Getting charitable status for one druid organisation doesn't make Paganism an official religion - there are no official religions in this country, with the possible exception of the established church. Pagans do not "dress up as ghosts". Paganism was not "tied up with" fascism - that old chestnut has been debunked several times over, most recently by the Independent pointing out just how involved the Catholic church was with the Nazis. And it's a bit of a rich irony for a Daily Mail columnist to be saying that, as the Mail is a notoriously right-wing paper and has bordered on fascist views in the past. Many Christians believe in the immanent Divine as well as the transcendent Divine. In case Melanie Phillips hasn't noticed, we have religious freedom in this country (fought for by Unitarians and other Dissenters). It doesn't undermine Christianity if other religions are treated with dignity - it raises the status of all religions.
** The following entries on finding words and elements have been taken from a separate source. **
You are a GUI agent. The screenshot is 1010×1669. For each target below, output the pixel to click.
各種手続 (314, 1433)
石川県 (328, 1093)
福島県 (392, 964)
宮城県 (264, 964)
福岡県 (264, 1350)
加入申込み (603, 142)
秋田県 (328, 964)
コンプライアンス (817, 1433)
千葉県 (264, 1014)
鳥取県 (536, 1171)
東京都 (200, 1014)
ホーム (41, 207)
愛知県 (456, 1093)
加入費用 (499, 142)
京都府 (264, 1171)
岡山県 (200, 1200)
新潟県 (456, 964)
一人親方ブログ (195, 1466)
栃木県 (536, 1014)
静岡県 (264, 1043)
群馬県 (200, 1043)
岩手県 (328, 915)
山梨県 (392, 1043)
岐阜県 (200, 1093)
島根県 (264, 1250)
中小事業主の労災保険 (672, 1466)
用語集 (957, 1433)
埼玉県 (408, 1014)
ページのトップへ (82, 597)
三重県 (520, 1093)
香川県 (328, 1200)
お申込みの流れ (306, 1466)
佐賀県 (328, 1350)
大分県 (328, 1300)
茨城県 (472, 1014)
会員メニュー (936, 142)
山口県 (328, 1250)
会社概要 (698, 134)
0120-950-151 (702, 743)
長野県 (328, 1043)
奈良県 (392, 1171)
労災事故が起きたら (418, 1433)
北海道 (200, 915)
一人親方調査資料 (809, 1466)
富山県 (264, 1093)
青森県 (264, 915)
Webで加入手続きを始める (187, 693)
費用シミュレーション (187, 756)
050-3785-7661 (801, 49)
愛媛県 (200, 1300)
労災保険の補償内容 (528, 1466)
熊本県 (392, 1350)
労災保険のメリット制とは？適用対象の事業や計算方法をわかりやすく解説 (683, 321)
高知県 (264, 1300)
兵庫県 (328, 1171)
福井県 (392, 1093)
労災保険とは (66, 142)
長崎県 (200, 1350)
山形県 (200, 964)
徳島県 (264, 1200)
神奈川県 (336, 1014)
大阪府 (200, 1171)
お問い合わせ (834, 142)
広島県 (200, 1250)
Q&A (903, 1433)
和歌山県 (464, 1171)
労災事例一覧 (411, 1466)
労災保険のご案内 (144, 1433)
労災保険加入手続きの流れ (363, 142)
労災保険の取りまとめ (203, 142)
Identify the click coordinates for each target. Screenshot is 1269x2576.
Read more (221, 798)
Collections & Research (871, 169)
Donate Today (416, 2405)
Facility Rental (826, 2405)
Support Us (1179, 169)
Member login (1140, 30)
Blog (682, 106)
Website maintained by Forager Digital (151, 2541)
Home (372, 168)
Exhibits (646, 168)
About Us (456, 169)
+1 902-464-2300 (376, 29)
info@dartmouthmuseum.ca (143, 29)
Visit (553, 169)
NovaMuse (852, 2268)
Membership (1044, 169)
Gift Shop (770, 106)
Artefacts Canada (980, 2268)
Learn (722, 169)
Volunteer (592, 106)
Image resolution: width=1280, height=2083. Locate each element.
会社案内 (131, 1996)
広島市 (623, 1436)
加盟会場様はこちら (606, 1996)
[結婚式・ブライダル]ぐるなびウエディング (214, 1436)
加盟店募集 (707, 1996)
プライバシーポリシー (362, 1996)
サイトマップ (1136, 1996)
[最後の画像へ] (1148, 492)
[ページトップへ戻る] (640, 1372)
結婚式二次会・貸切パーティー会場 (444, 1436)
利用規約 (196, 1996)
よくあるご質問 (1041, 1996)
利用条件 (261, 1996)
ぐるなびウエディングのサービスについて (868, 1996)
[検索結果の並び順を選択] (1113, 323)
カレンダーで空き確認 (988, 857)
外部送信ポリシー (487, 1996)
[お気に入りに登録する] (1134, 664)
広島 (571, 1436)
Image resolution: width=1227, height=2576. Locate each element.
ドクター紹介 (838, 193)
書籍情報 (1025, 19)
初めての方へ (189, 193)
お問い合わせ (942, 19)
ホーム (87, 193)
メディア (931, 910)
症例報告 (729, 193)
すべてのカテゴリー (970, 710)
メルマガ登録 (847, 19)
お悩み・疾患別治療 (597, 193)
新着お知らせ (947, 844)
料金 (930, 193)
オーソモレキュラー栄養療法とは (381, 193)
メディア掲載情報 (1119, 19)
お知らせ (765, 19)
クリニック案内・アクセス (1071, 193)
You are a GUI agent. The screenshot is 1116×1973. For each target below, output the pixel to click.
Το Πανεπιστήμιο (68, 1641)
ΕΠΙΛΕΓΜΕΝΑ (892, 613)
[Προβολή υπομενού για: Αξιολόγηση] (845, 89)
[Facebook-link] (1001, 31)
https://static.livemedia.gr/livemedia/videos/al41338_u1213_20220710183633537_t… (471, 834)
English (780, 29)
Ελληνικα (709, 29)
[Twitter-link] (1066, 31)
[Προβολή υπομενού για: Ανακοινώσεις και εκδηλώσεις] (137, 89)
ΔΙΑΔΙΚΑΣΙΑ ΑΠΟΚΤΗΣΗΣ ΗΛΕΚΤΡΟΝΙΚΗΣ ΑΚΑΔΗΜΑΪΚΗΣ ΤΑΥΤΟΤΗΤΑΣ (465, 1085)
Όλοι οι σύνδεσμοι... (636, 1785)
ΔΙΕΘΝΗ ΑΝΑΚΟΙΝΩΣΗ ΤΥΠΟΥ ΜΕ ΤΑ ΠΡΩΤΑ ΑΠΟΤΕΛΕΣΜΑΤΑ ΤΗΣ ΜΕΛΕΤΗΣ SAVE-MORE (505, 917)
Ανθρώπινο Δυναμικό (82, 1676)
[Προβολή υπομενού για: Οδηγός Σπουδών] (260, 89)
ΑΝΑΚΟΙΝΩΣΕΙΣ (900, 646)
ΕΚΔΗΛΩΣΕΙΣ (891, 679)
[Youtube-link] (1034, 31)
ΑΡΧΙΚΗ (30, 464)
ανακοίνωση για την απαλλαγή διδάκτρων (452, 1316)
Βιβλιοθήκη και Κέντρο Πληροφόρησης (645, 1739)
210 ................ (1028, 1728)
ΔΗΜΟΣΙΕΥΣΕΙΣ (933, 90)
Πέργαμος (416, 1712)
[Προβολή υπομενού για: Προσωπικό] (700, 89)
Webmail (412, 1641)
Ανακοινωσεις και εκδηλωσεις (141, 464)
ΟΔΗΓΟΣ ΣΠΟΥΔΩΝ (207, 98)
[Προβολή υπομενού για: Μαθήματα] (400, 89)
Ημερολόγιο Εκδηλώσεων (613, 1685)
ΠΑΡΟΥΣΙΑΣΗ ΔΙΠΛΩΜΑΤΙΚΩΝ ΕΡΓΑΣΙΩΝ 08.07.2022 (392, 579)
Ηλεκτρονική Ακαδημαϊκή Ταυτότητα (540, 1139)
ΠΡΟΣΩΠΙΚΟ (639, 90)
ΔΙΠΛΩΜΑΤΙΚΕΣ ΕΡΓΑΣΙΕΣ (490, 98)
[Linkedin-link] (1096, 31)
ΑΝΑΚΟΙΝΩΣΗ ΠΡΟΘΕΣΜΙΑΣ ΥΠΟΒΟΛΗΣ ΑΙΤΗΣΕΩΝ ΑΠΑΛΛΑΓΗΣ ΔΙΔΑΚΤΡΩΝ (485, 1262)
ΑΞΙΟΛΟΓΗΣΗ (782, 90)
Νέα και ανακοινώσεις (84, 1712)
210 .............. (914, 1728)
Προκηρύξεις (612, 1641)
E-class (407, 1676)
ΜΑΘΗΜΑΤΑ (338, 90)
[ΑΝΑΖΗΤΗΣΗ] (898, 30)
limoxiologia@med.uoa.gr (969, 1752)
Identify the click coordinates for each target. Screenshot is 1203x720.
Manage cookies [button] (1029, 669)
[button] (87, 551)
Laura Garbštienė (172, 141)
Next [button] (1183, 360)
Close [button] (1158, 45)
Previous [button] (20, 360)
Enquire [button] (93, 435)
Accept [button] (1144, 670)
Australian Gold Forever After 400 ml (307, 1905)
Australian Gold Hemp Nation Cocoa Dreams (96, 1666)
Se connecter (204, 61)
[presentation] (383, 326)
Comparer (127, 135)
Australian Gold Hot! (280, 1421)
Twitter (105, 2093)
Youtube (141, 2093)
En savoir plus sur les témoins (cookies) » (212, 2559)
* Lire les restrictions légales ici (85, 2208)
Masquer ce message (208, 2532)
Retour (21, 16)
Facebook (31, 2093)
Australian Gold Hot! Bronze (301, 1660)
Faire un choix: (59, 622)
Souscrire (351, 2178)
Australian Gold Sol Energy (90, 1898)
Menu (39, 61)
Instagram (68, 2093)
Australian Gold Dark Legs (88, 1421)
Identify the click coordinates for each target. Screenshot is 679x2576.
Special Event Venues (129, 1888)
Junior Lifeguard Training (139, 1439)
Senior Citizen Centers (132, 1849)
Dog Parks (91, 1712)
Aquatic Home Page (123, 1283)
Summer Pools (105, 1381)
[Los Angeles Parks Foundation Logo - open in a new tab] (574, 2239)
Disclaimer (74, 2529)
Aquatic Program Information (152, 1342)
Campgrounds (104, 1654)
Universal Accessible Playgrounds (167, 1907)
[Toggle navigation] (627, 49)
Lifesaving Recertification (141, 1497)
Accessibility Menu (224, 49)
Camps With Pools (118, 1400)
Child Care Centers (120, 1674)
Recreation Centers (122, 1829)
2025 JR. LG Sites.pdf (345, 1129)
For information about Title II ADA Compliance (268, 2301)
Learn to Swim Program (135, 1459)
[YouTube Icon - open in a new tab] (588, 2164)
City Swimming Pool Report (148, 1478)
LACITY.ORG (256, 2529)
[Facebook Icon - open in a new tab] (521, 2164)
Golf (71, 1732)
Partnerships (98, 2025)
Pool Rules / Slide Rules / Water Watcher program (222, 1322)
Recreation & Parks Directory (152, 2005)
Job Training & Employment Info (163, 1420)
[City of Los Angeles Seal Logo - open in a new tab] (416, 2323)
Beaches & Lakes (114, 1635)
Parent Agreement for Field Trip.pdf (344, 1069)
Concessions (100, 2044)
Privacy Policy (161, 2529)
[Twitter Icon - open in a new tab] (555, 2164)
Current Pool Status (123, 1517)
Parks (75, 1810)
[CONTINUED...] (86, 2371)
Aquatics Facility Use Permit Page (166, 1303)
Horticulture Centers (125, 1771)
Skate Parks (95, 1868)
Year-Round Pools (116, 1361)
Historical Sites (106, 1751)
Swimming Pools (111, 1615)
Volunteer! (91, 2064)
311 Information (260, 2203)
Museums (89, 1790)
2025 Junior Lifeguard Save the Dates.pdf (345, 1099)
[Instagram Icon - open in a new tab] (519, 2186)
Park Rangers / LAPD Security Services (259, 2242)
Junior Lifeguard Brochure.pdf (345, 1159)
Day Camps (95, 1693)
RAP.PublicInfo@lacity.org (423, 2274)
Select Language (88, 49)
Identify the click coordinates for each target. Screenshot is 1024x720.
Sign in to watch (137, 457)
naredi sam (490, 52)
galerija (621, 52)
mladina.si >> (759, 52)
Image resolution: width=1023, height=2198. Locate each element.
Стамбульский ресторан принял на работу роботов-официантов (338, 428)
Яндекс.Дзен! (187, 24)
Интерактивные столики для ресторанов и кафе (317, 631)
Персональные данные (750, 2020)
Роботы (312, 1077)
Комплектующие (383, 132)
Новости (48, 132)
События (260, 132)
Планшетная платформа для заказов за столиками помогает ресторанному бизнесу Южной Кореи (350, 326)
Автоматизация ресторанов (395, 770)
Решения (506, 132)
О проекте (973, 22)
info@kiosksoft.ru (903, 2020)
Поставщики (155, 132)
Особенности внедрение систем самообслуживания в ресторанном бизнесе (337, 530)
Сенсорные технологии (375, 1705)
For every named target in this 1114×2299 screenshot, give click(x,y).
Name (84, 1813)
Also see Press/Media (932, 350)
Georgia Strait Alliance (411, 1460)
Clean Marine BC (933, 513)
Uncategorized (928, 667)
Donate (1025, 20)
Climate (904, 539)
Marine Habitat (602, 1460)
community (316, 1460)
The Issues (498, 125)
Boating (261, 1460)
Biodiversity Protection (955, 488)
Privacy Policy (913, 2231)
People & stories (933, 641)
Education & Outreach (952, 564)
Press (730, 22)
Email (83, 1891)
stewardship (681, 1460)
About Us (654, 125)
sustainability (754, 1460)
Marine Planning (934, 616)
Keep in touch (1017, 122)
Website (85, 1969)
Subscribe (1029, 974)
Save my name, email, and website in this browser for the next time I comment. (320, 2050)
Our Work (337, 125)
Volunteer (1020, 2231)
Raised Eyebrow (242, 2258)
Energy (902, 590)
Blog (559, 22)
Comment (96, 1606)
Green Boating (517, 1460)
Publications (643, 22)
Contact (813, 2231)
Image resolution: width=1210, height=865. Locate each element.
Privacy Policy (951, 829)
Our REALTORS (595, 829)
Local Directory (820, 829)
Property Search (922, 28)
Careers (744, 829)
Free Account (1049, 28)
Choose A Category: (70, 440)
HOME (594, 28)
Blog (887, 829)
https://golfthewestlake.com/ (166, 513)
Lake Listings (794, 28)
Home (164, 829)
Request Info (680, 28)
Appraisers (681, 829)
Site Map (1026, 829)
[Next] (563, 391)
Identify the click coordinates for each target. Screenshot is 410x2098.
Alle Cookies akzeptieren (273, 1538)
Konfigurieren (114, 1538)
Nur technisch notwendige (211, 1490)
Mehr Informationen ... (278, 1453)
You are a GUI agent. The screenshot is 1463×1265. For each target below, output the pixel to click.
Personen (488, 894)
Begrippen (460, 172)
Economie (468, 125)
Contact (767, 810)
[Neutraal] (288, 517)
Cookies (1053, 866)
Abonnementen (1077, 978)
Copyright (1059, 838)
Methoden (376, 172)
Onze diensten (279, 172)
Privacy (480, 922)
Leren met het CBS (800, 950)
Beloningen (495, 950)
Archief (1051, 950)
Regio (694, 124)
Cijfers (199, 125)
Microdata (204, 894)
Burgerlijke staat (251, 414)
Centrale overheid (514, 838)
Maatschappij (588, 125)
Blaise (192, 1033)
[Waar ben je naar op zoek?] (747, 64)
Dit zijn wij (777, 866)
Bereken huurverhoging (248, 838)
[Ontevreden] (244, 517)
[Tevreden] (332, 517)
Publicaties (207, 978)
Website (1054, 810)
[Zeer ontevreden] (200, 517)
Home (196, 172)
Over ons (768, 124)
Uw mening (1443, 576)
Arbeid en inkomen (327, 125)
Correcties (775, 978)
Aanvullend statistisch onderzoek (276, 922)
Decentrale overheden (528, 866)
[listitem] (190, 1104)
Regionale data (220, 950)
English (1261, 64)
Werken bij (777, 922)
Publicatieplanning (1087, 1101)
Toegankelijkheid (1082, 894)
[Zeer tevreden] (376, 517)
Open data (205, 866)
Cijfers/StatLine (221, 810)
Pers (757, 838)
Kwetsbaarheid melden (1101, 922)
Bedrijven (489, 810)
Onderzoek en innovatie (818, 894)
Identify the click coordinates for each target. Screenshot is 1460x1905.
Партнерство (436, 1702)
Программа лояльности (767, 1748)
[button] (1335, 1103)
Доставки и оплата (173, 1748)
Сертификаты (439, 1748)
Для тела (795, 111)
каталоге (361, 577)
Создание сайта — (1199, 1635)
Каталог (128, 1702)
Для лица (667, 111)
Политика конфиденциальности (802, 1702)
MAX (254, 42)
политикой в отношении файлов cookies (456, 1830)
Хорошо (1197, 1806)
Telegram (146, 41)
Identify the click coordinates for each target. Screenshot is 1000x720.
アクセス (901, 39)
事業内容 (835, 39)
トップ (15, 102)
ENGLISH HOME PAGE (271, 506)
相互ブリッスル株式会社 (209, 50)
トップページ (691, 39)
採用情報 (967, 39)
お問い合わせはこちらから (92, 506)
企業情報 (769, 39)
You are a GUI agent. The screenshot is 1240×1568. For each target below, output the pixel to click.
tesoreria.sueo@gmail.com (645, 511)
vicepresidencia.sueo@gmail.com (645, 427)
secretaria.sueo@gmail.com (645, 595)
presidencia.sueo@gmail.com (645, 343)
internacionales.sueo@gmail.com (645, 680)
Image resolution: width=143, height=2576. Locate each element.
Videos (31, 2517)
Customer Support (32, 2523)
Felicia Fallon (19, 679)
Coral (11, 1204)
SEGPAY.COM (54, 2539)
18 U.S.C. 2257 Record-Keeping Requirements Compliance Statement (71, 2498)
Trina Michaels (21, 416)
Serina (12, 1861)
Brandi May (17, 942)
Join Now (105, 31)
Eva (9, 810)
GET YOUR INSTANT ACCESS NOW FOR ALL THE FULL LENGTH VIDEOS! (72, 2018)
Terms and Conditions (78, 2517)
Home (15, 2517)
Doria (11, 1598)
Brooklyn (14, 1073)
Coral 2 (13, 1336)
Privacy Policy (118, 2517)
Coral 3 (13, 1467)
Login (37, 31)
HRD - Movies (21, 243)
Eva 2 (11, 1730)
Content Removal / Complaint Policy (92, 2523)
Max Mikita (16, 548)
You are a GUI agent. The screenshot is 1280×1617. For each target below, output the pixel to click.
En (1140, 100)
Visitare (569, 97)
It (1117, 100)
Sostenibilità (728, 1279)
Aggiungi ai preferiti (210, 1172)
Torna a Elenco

And Christianity is not the "bedrock creed" of this country - it was imposed by force. If anything, the bedrock creed of this country is tolerance, fairness, and pantheism.

Please sign the petition demanding an apology. I think it would have been better to go to the Press Complaints Commission, but then I think they have a ridiculous rule that the libel has to have been of an individual, and that named individual has to be the one to complain (which is a bit difficult if you're dead, like the poor guy who got libelled by the unpleasantly homophobic Jan Moir).